### Brief
Continue the article on swaddling and hip dysplasia from its last sentence.

### Page excerpt
Doctors warn swaddling could harm your baby

Baby swaddling is on the rise but it could be harming your baby.

April 24 2017

Doctors warn that babies who aren’t swaddled correctly have a higher risk of hip dysplasia.

Swaddling is the art of snugly wrapping a baby in a blanket for warmth and security. 

Nicole Williams, a paediatric orthopaedic surgeon at the Women's and Children's Hospital in Adelaide, told The Sydney Morning Herald that risk factors for hip dysplasiainclude: “having a family history, female babies, first born, breech presentation, large babies.”

She added: "Babies who are wrapped up or swaddled with their legs held tightly together and out straight also have a higher risk of [hip dysplasia] and this should be avoided."

In 2016, an article published in the Medical Journal of Australia, expressed concern after finding an increase of developmental dysplasia of the hip in Australia.

"There is abundant epidemiological evidence for the negative effects on hip development of wrapping, swaddling or carrying susceptible babies with hips tightly adducted and extended,” the paper says.

“There is growing concern among the orthopaedic fraternity in North America, the UK and Australia that a resurgence in the popularity of swaddling, including the increased use of “swaddling cocoons” (which force the lower limbs into extension), places children at risk of late diagnosed DDH.”

### Listed records
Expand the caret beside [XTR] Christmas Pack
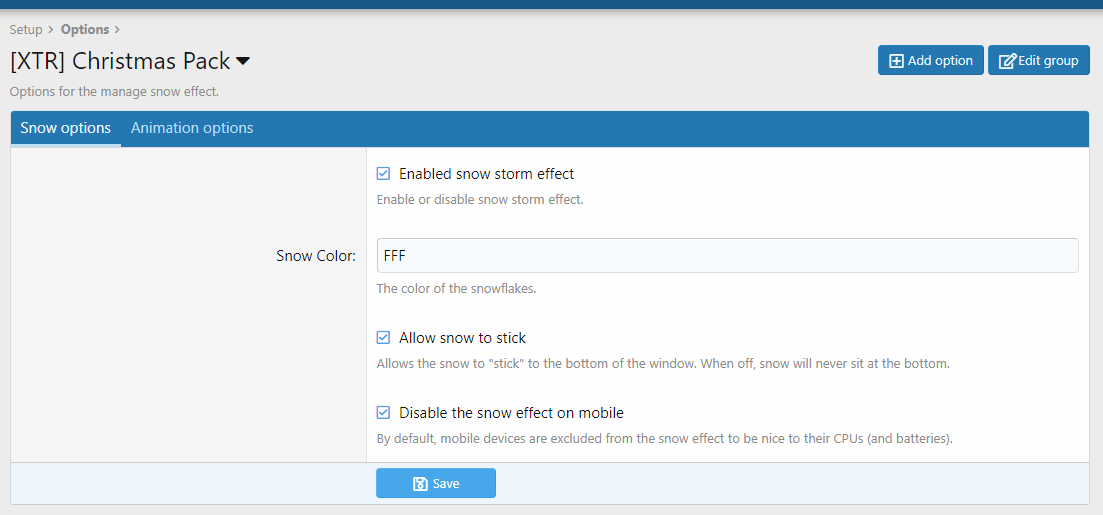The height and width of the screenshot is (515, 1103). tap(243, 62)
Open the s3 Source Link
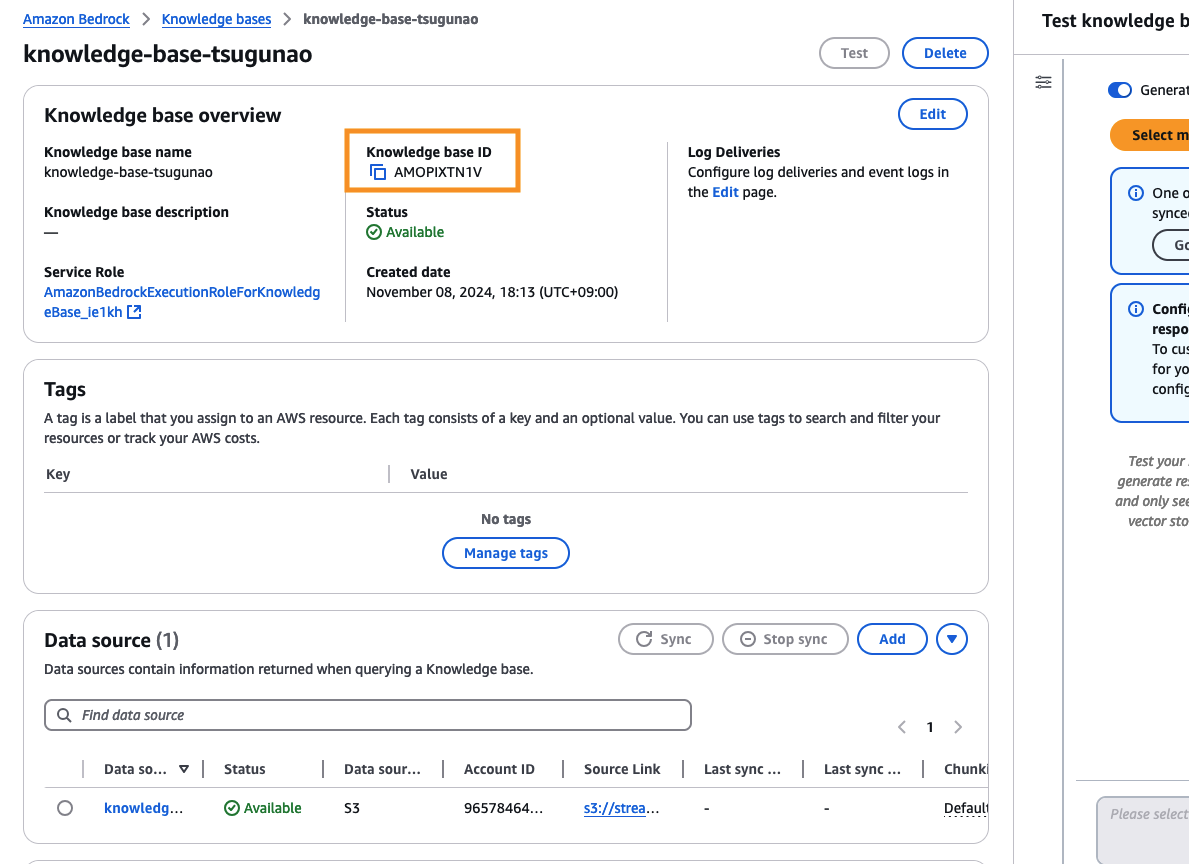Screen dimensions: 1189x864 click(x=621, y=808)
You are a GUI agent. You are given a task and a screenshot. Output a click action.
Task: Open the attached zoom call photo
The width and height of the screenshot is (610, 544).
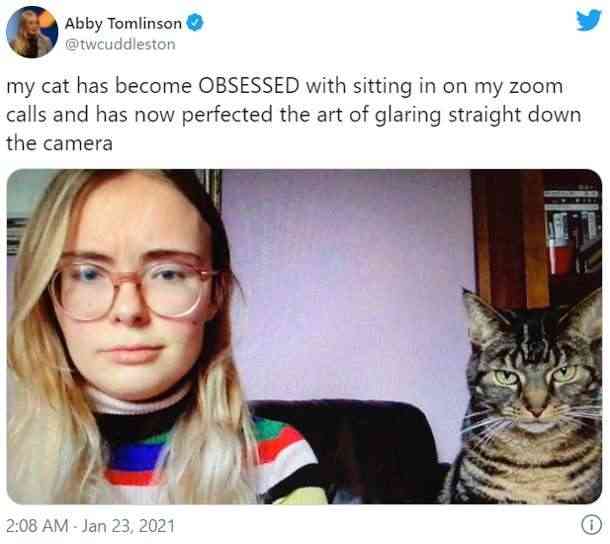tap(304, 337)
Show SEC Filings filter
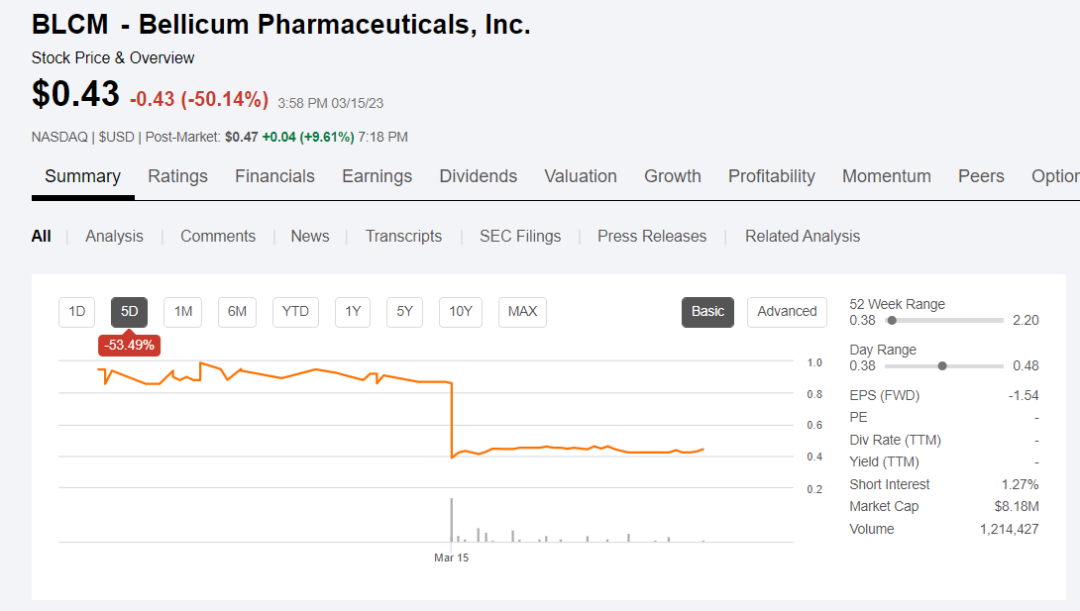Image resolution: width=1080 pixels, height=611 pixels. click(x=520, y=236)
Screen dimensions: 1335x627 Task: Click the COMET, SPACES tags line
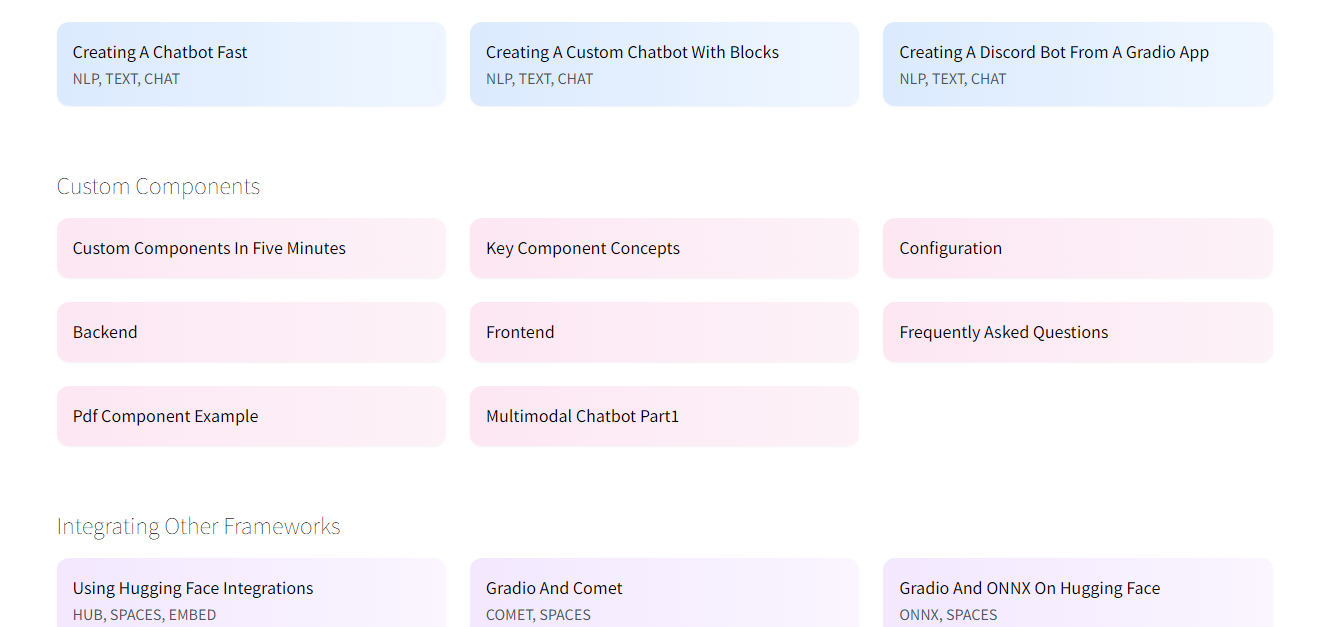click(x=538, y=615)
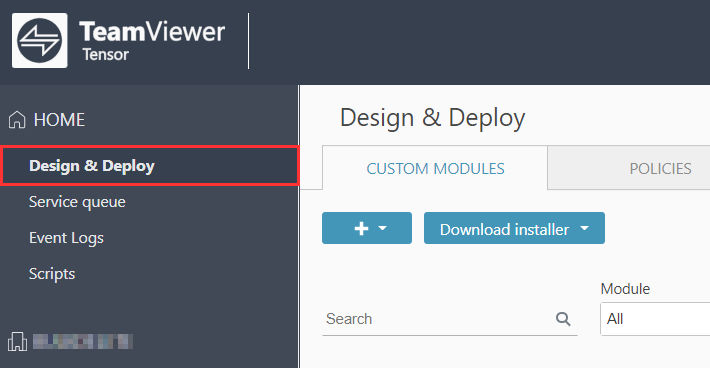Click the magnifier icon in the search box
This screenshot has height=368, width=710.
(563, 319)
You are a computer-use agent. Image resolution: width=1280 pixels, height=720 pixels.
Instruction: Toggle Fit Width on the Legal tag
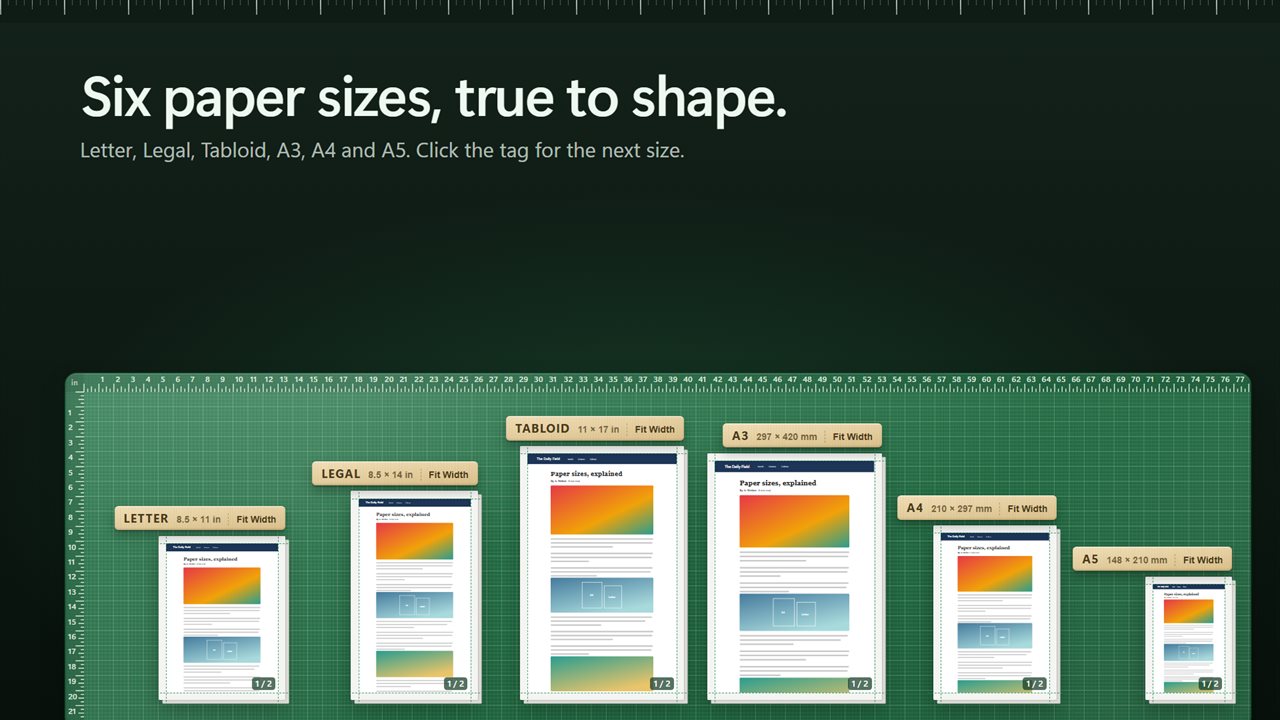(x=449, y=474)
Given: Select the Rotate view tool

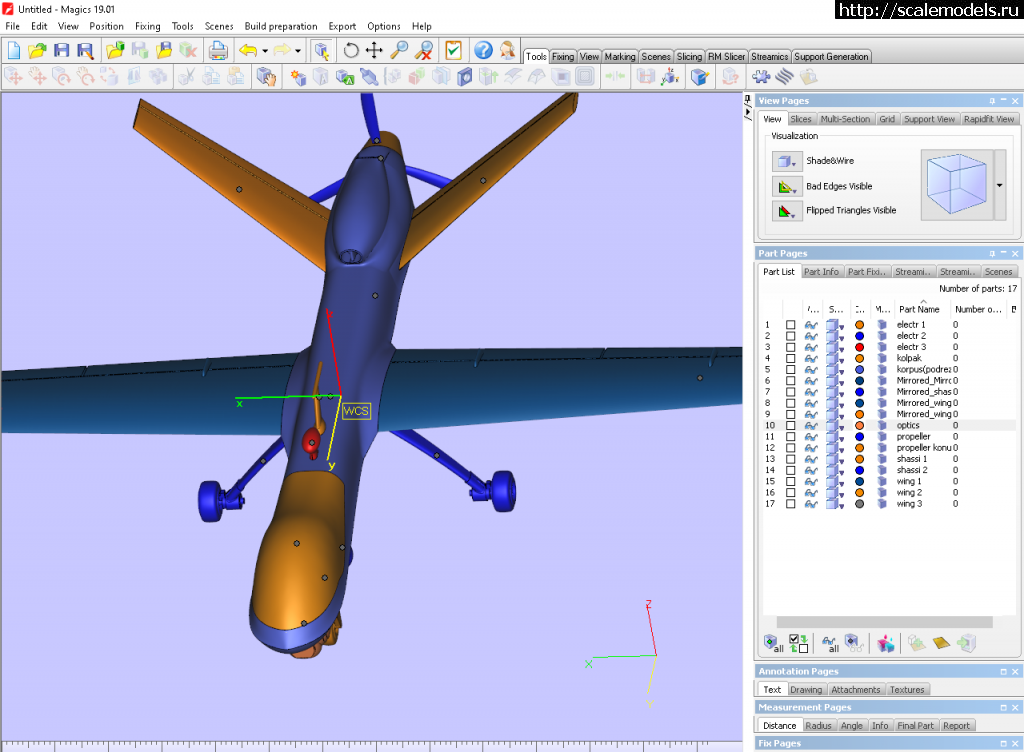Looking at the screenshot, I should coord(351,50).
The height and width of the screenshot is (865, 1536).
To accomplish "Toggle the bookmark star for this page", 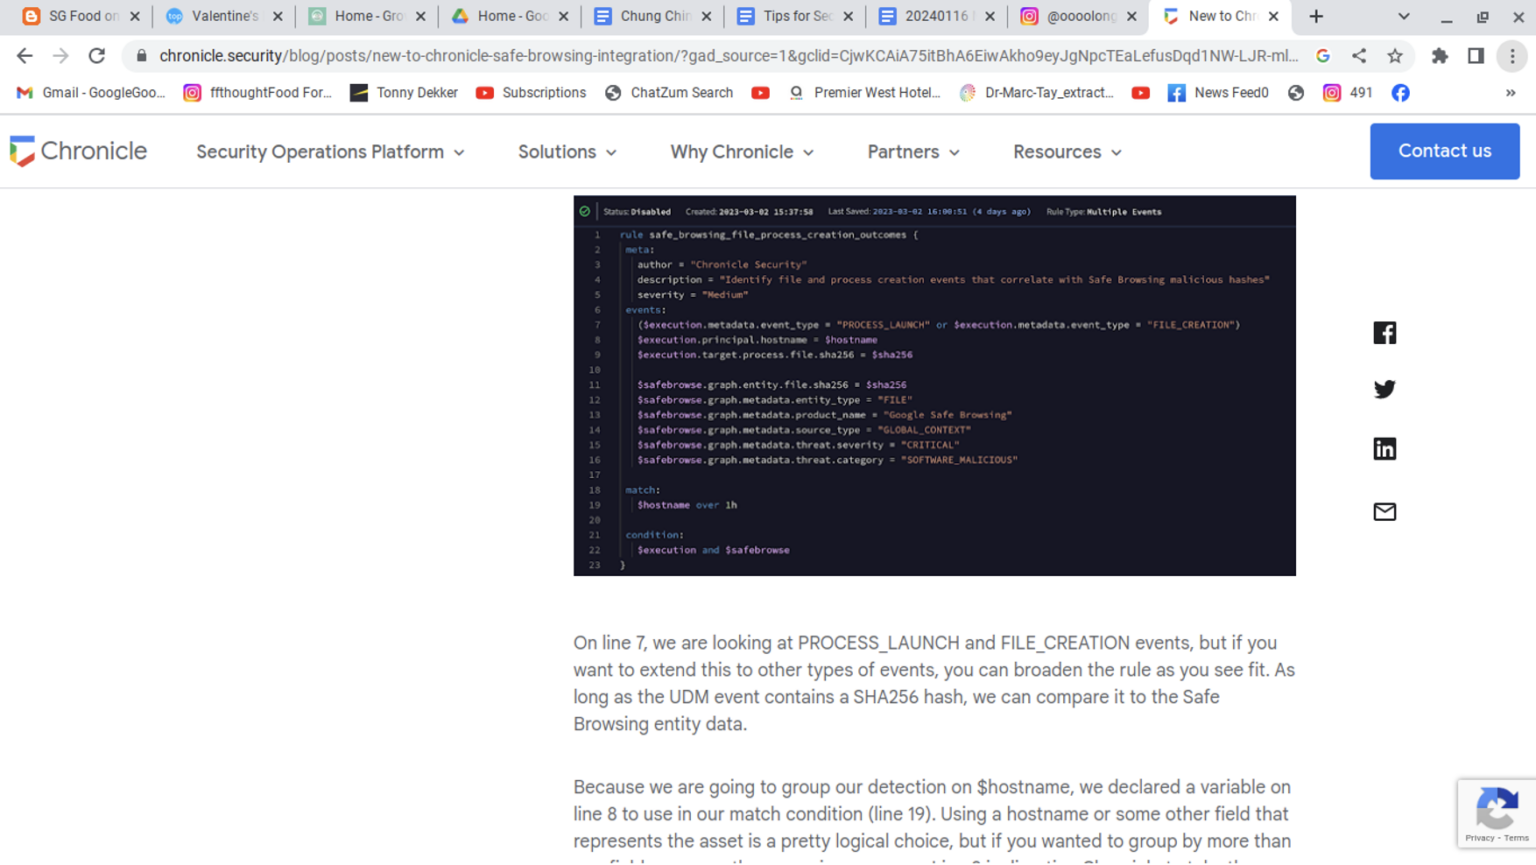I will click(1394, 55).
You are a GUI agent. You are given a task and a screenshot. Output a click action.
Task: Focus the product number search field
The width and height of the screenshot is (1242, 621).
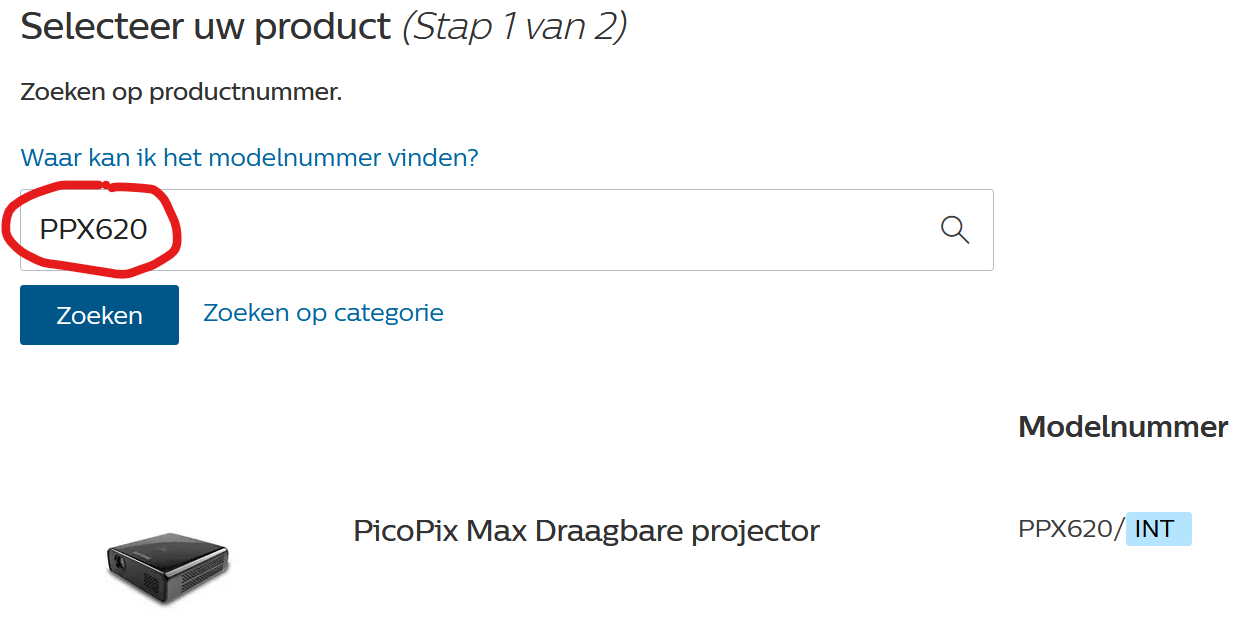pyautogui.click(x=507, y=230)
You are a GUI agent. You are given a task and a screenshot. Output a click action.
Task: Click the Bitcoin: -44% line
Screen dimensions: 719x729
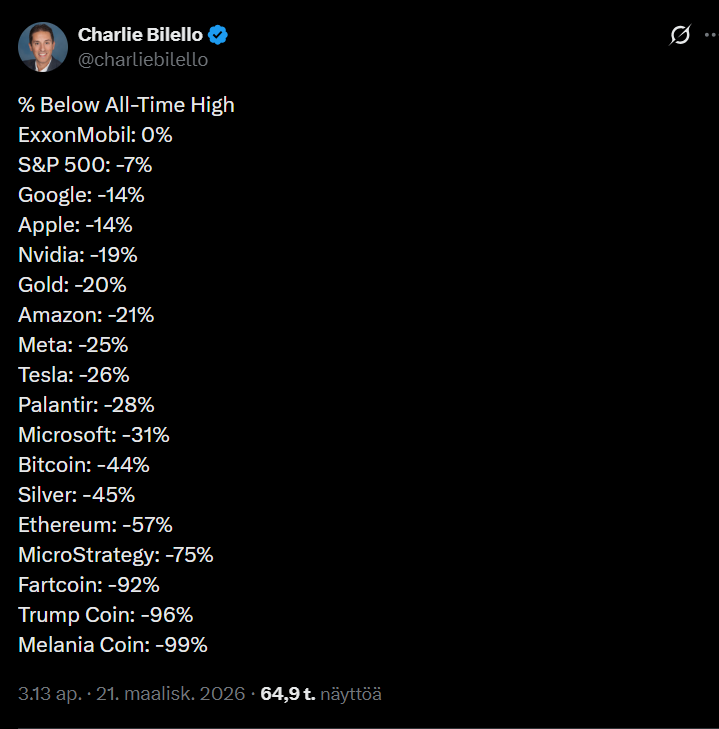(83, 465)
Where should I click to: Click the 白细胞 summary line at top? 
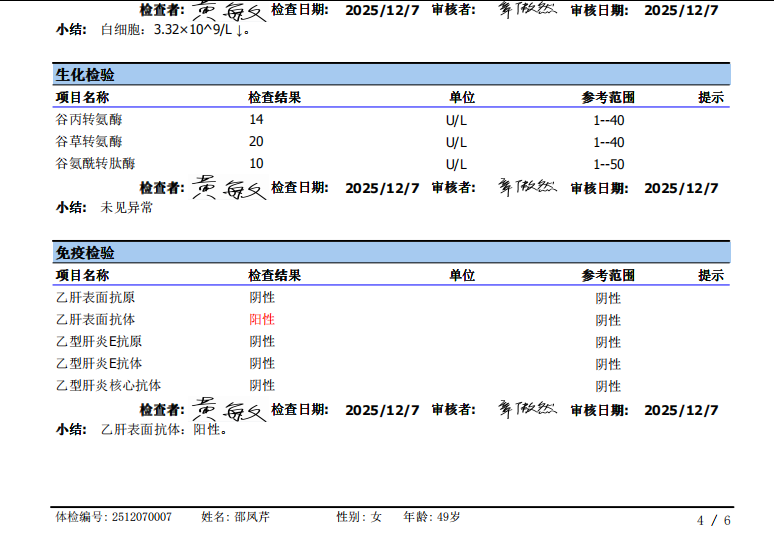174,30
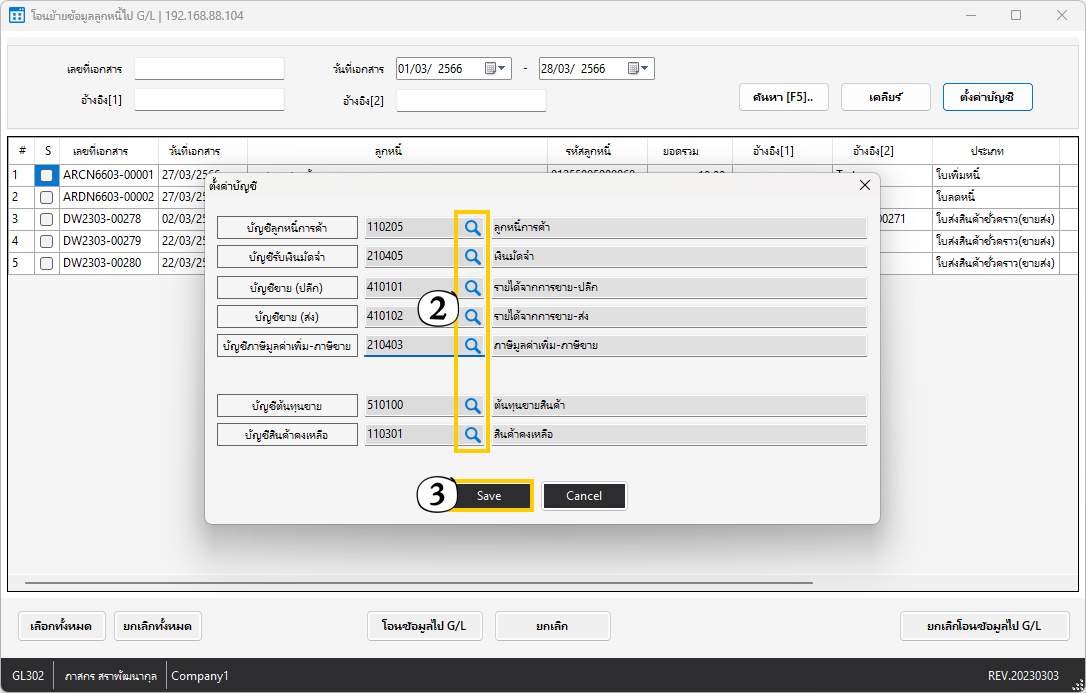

### Result of this task
Currently, up to 1 in every 50 babies are being treated for hip dysplasia in Australia.

Healthy Hips Australia says there are many benefits to swaddling your baby - if done correctly. They have offered the following tips below. 


  • Position your baby with their hips bent and knees apart; a bit like a frog.
  • Allow room around the hips for movement.
  • Wrap the upper body firmly, but not tightly. Consider swaddling the arms only.
  • Follow SIDS and Kids guidelines.
  • Stop swaddling once your baby is rolling, back to tummy and onto back again, during playtime, as it may prevent your baby from returning to their back during sleep (around 4-6months of age).


  • Wrap legs tight and straight down / pressed together. At this stage in life, the hip joint can be loosened in the straight-legged position.
  • Use sleep sacks and pouches that tighten around the thigh.